The 2012 strategic planning season has come to an end, and it has been by far the most interesting yet. Since late summer, I have spent quality time in urban and rural credit union shops spanning six times zones, and at select credit union gatherings ranging from the vibrant Texas 12 Young Professionals Conference to the more seasoned Elected Leaders Conference in Pigeon Forge, Tenn. While the environments and groups are all different, successful credit unions have many things in common.
News of good report
I spent most of my time with the 70 percent of credit unions with less than $100 million in assets. Conventional wisdom would have us believe that the era of the smaller credit union is coming to an end, that smaller credit unions are just plain tired and have business models that are outdated and irrelevant. The good news is that most of our smaller credit unions defy conventional wisdom. Here are some items of good report:
Loan growth: There are scores of smaller credit unions that consistently demonstrate solid loan growth, especially those with a real commitment to serving the rising number of lower- to moderate-income consumers. The leaders of these credit unions are focusing on loans they can compete for and win, as opposed to going head-to-head with larger credit unions for the 1.99-percent new auto loans or impersonal, indirect loan programs. For those who think these credit unions are taking on too much risk, think again. They have consistently lower loan-loss ratios.
Membership growth: Scores of smaller credit unions are growing membership as well, and most are growing it the old fashioned way through direct referrals. Many of the credit unions I visited this year don’t have much of a marketing budget. Most don’t have the newest technology, although their leaders have made strategic commitments to getting it. Instead, these credit unions work very hard at finding ways to say “yes” to more loan requests, and that leads to impressive new membership referrals.
Service: There isn’t a credit union out there that doesn’t believe in service as a core value. However, the definition of service is definitely open for interpretation. Like everyone else, smaller credit unions are focused on delivering quality service, better access, and product benefits. The interesting thing for many of the smaller clients I visited this year is that they were still growing in spite of very limited access. For these credit unions, service investments grow from the bottom up. More and more credit unions are focused on serving lower-income members with development products like credit repair loans and alternatives to payday loans, and personal one-on-one financial counseling. Service investments also include training and certifying front-line staff as financial counselors, and sending member-contact staff to CUNA’s world class Financial Counselor Training School. In a time of economic turmoil, rising poverty levels and shrinking credit scores, these credit unions thought it would be a good idea to have professionally trained member-contact staff members who are fully qualified to teach and rehabilitate their members – future prime borrowers that will likely have a lot more loyalty. It’s a very strategic approach, and I love it!

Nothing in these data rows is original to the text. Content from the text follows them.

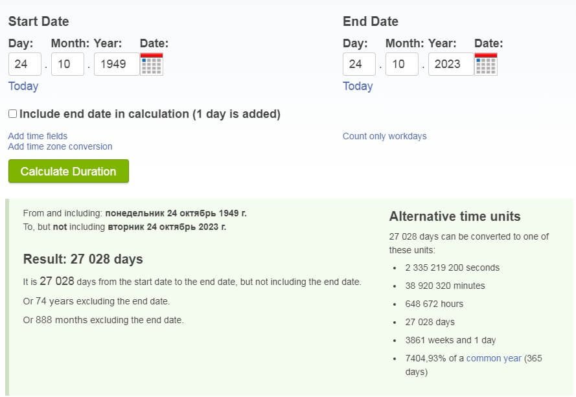Click the Result: 27 028 days heading
This screenshot has height=397, width=576.
(83, 259)
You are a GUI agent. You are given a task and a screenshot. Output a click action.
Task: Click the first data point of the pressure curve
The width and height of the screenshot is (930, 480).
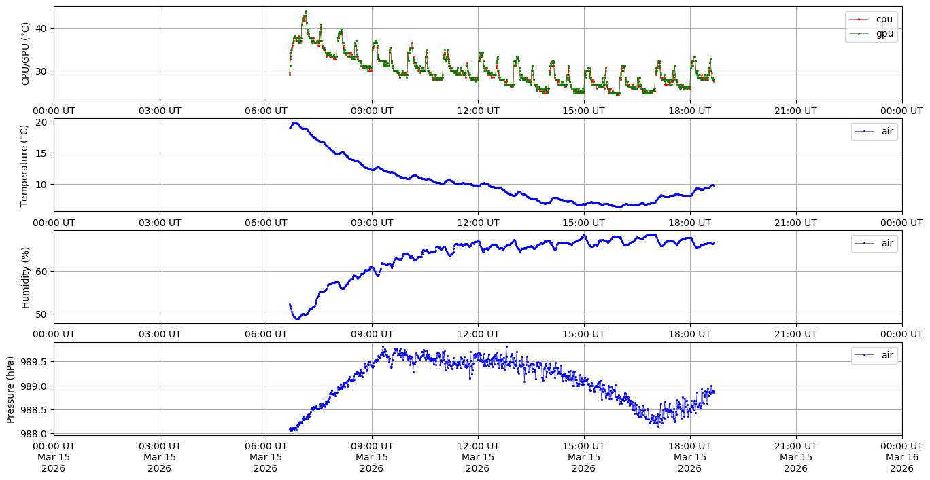point(290,429)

Profitability: Lower average loan balances require more production and consulting time for the growing number of lower-income and credit-challenged members. But higher expenses are more than compensated for with significantly higher average loan yields and fee income. It’s amazing how an average loan yield of 8.5 percent can cover higher expenses and still deliver a very strong bottom line. The business model of these credit unions is just a little different, but it works!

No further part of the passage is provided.